Before MAJOR, Senior Circuit Judge, and FAIRCHILD and PELL, Circuit Judges.

MAJOR, Senior Circuit Judge.

This action was brought by plaintiff under Title 28 U.S.C.A. Secs. 1343 and 2201, and Title 42 U.S.C.A. Sec. 1983, against Shannon, president of the Chicago Park District, its commissioners, general superintendent, director and attorney. The complaint in abbreviated form alleged that Phillips was unconstitutionally denied a license or permit to use a particular boat stall during the boating season of 1969, in Burnham Harbor, Chicago, by the defendants.

Defendants moved to dismiss the complaint on numerous grounds, particularly on the basis that the action was barred by res judicata and collateral estoppel. On August 21, 1969, the District Court dismissed the complaint with prejudice upon the doctrine of res judicata and pending duplicate action. From this order of dismissal, the appeal comes to this court.

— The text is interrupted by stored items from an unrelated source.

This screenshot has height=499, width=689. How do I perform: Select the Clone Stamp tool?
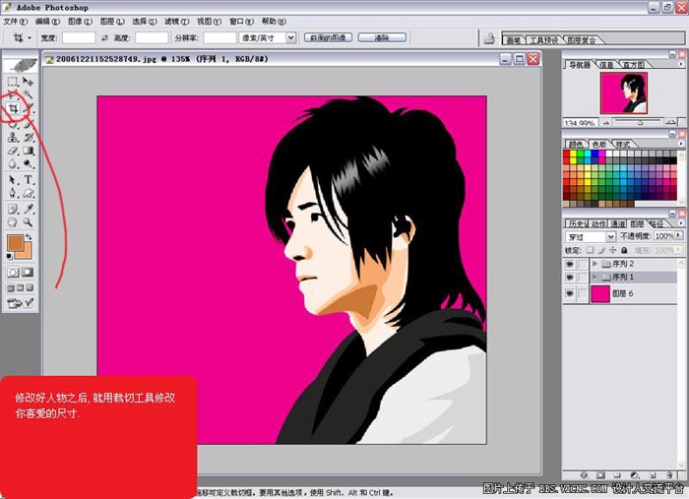(13, 138)
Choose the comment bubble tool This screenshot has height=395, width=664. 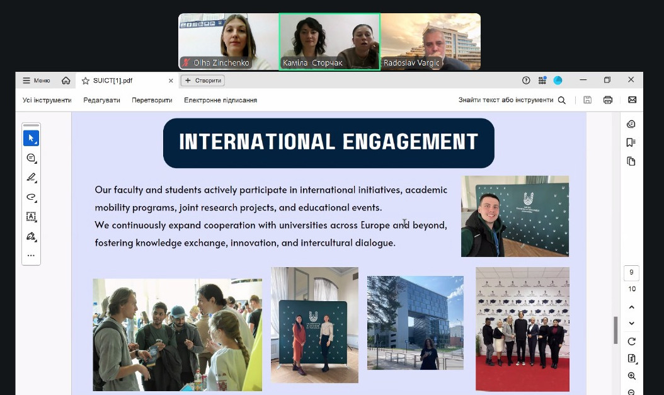pyautogui.click(x=31, y=158)
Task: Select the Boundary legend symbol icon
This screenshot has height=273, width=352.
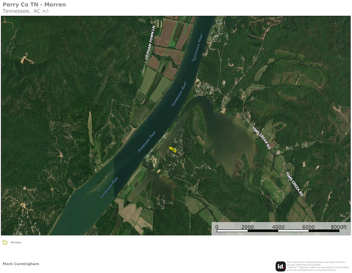Action: pyautogui.click(x=5, y=242)
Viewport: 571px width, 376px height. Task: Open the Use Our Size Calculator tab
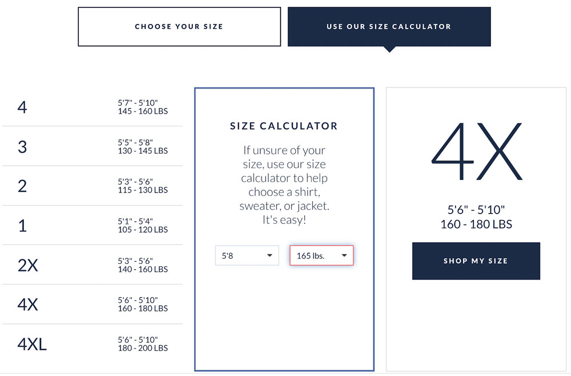click(x=389, y=26)
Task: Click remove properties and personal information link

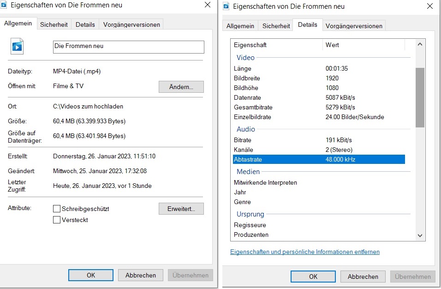Action: point(304,252)
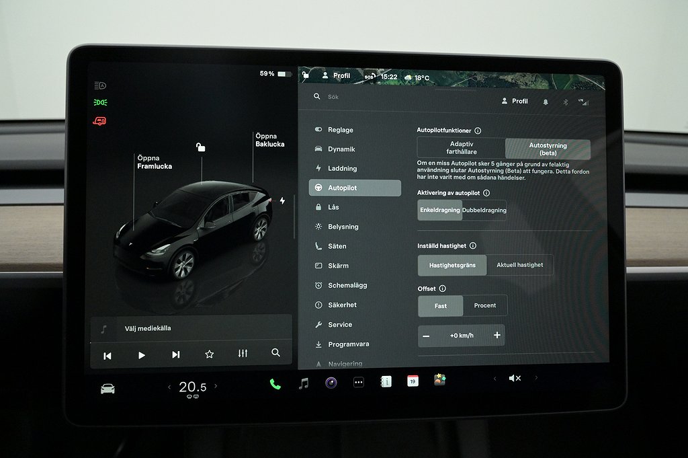Go to Säkerhet settings section
The width and height of the screenshot is (688, 458).
342,305
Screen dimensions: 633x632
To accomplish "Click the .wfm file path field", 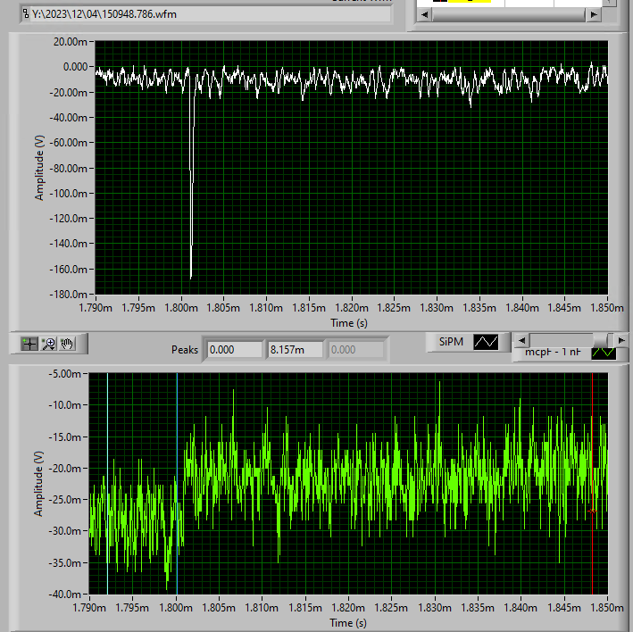I will pos(210,14).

Defendants in their motion for dismissal attached as exhibits the pleadings, orders, final judgment and order dismissing the case with prejudice, and other papers involved in a prior state court action between the parties, entitled "People of the State of Illinois ex rel. Phillips v. Chicago Park District, et al., No. 69 L 7529."

Plaintiff presents his case here solely on the basis that the doctrine of res judicata is not applicable absent an adjudication on the merits and that there can be no such adjudication where plaintiff's cause is dismissed. On brief he states, "The case there referring to the state court was disposed of on a motion to dismiss as it was in the Court below here. This does not constitute an adjudication on the merits. * * * The case in the Circuit Court of Cook County was disposed of on a Motion to Dismiss, there were no adversary proceedings, no trial was had, no evidence heard and no verdict rendered." Based on that premise, it is contended that there being no adjudication on the merits, the doctrine is inapplicable.

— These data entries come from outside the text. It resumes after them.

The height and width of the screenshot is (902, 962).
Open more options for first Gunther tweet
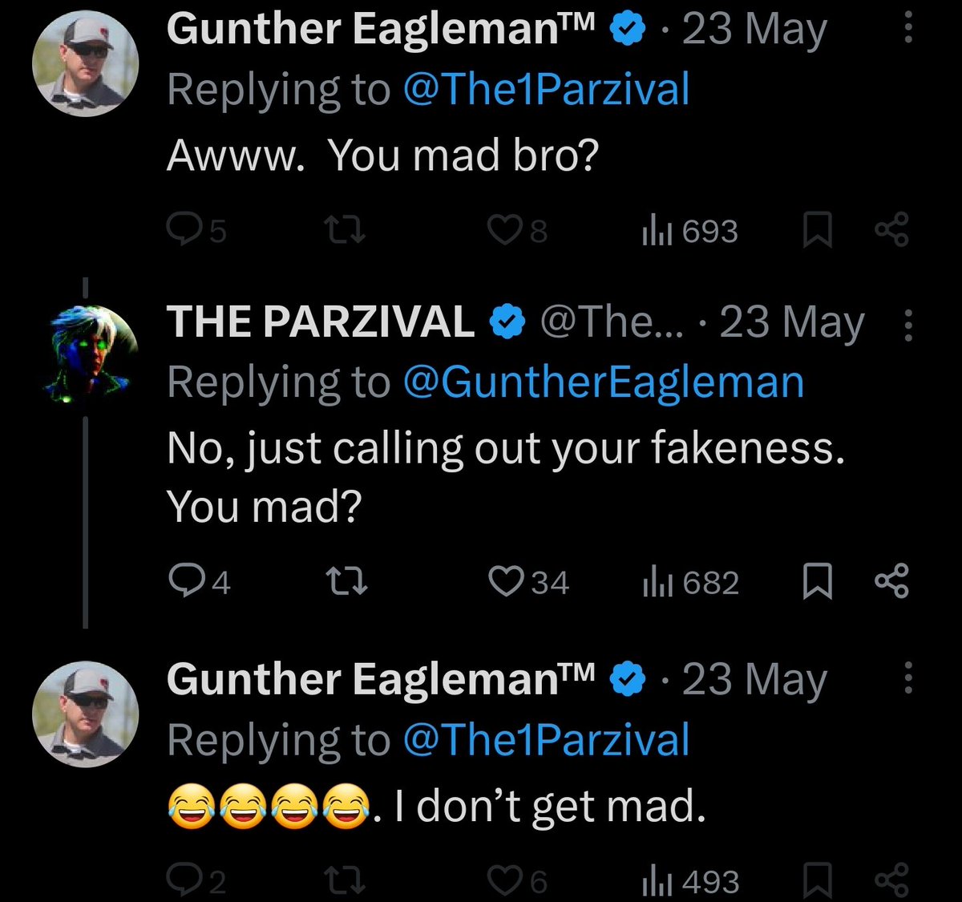(x=907, y=28)
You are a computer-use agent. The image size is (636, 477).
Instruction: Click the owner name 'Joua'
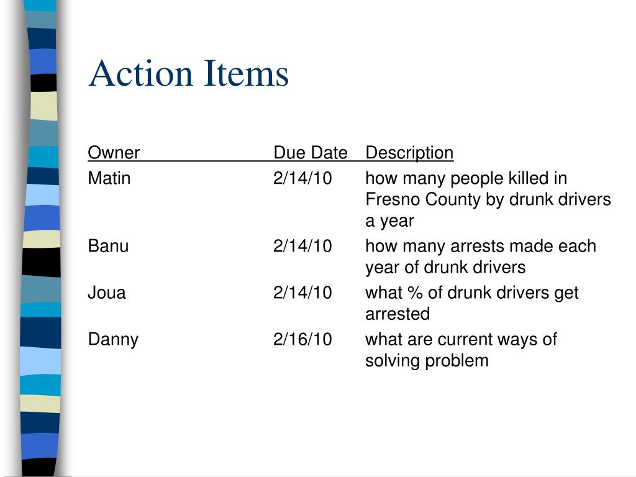tap(107, 293)
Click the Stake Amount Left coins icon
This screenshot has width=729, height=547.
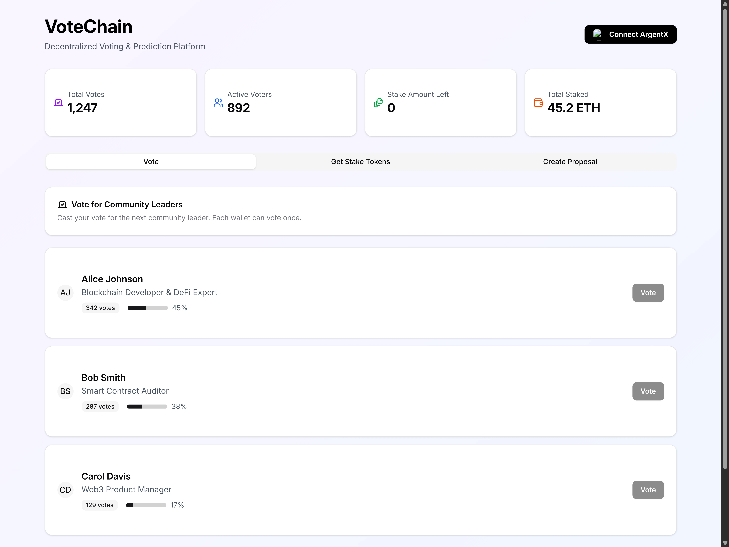(x=378, y=103)
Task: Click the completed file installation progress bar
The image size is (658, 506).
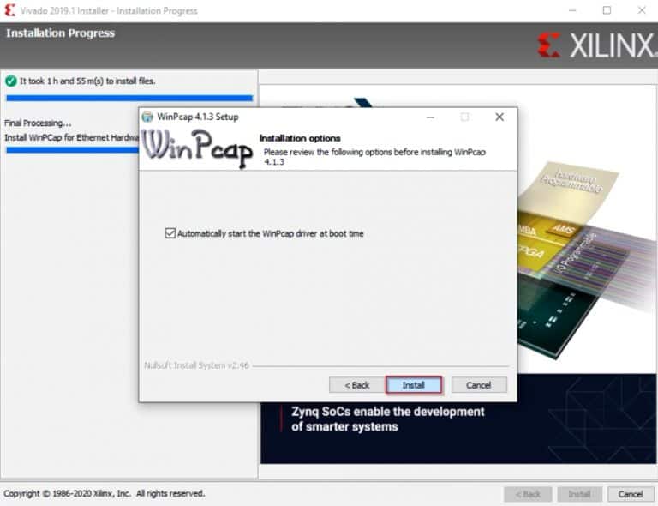Action: point(129,99)
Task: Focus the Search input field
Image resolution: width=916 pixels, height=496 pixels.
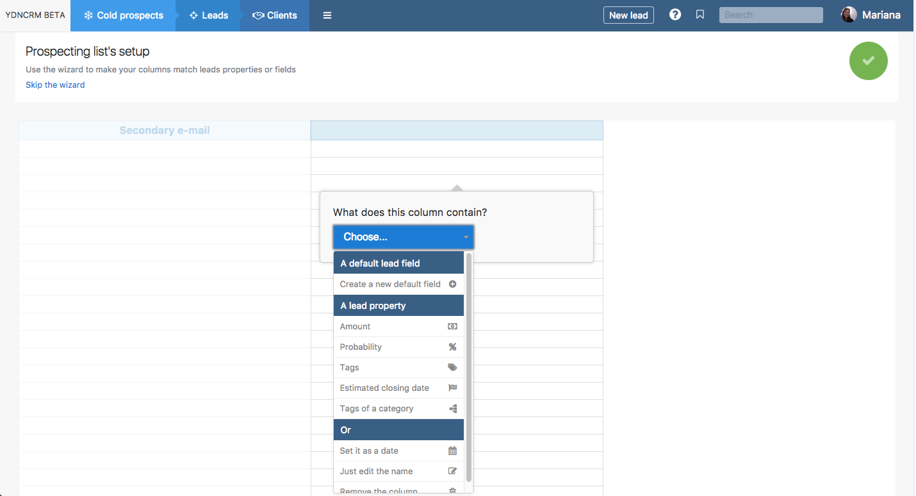Action: point(771,15)
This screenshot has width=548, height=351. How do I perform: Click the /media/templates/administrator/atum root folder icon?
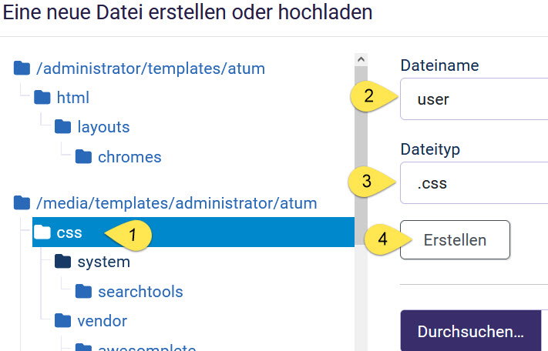pyautogui.click(x=22, y=203)
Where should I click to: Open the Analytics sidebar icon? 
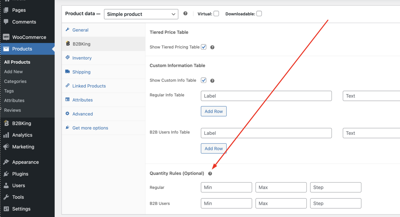6,135
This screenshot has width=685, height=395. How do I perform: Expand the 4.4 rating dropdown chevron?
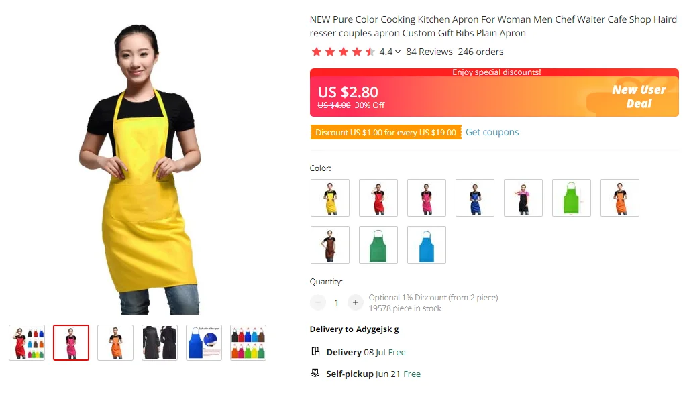click(x=398, y=52)
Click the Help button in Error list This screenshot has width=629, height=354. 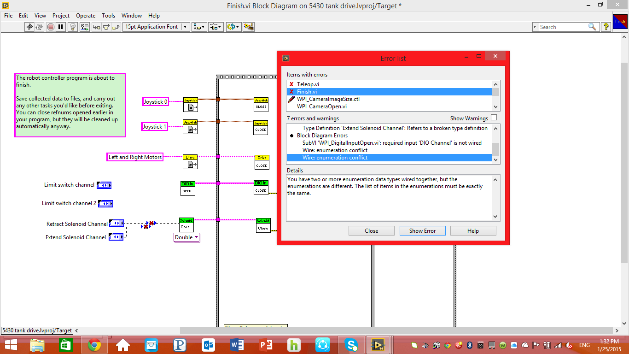tap(473, 231)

In view of the posture of defendants' presentation here, we think it unnecessary to recite in detail the proceedings which took place in the state court, as shown by exhibits attached to defendants' motion to dismiss in the instant case. Briefly, plaintiff in the state court filed a petition for mandamus, declaratory judgment and an injunction. On defendants' motion to dismiss, the parties were granted leave to file affidavits, counter-affidavits and memoranda in support thereof and in opposition thereto. Plaintiff's petition for mandamus was denied. From the court's order of denial, plaintiff appealed to the Illinois Supreme Court, which affirmed the order of the trial court. Defendants filed a memorandum with respect to their motion to dismiss, which plaintiff moved to strike.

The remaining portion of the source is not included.